* _Instructions for the task_:
Can you update the listing from the line with "Open the Global" through the end, changing "dropdown" to "menu" and keeping everything else the same? Leave the pictures out of your answer.

* _Records from a collection_:
◆ ◆ ◆
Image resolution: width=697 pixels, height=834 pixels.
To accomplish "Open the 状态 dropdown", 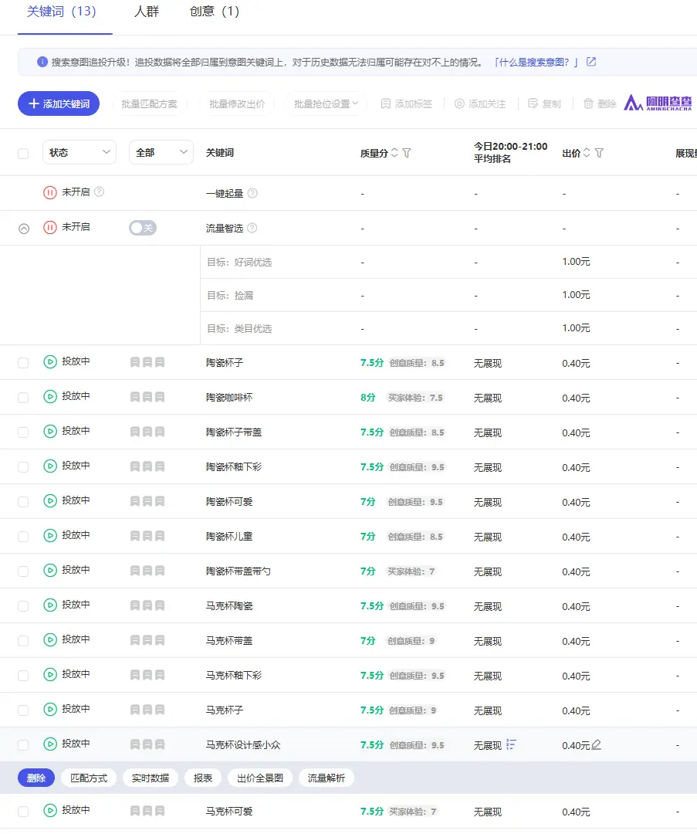I will (79, 152).
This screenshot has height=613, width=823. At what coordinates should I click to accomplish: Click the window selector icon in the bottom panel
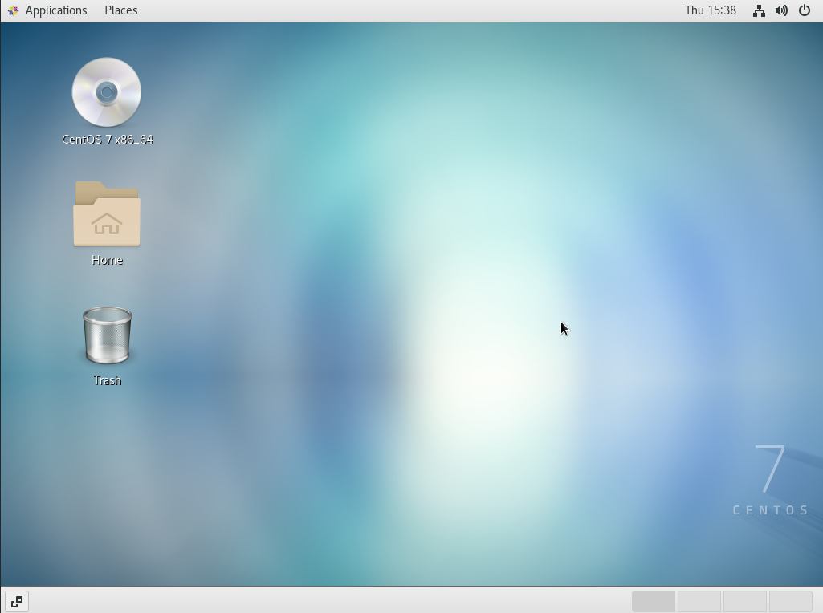pos(16,600)
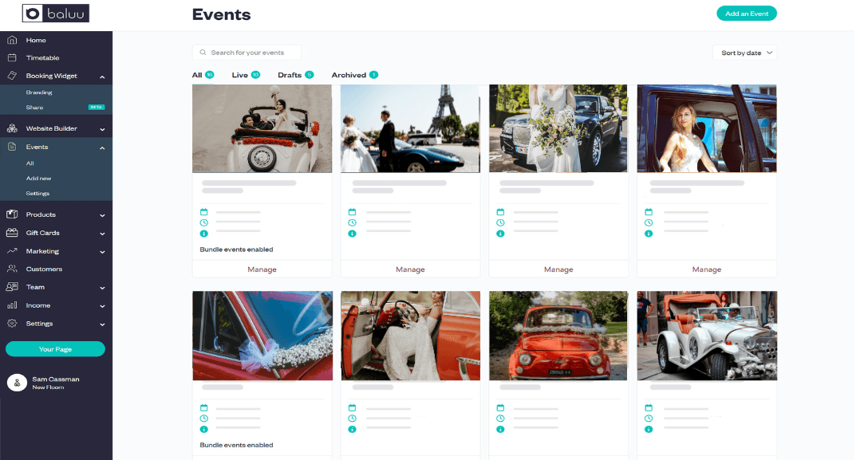Click the baluu logo
This screenshot has height=460, width=856.
pyautogui.click(x=55, y=13)
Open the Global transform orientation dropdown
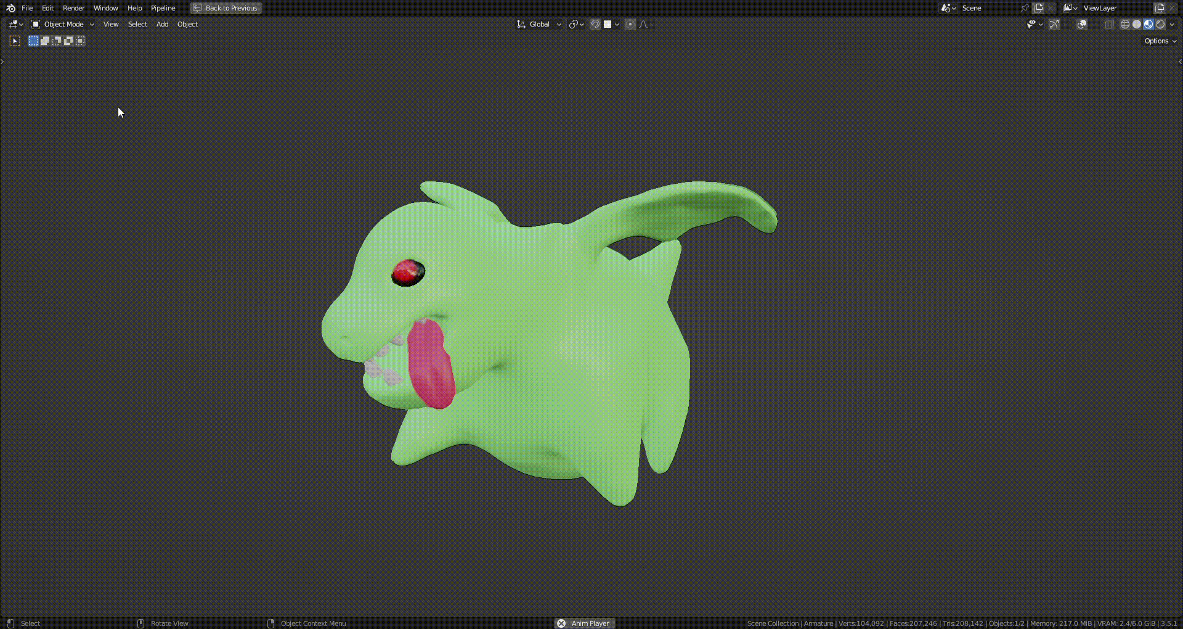The image size is (1183, 629). coord(539,25)
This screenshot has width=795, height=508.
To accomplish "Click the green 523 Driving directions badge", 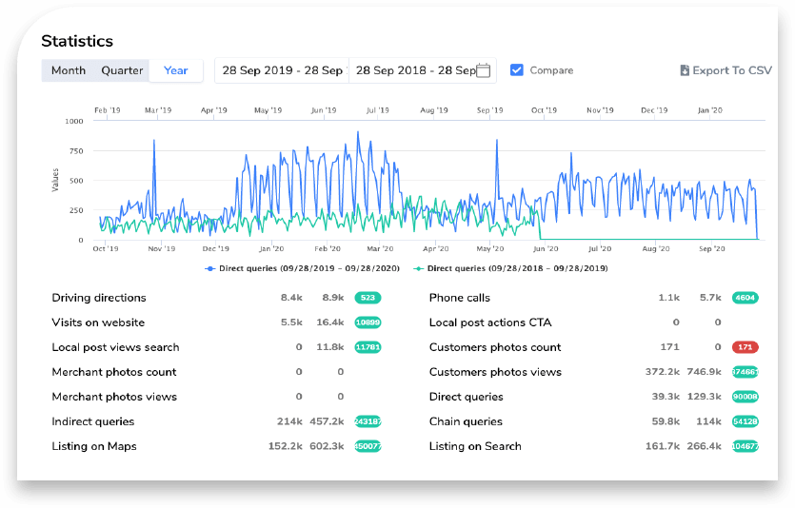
◆ ◆ ◆
* _Expected answer_:
Open the Global transform orientation menu
The image size is (1183, 629). coord(539,25)
This screenshot has width=795, height=508.
To accomplish "Click the green 523 Driving directions badge", 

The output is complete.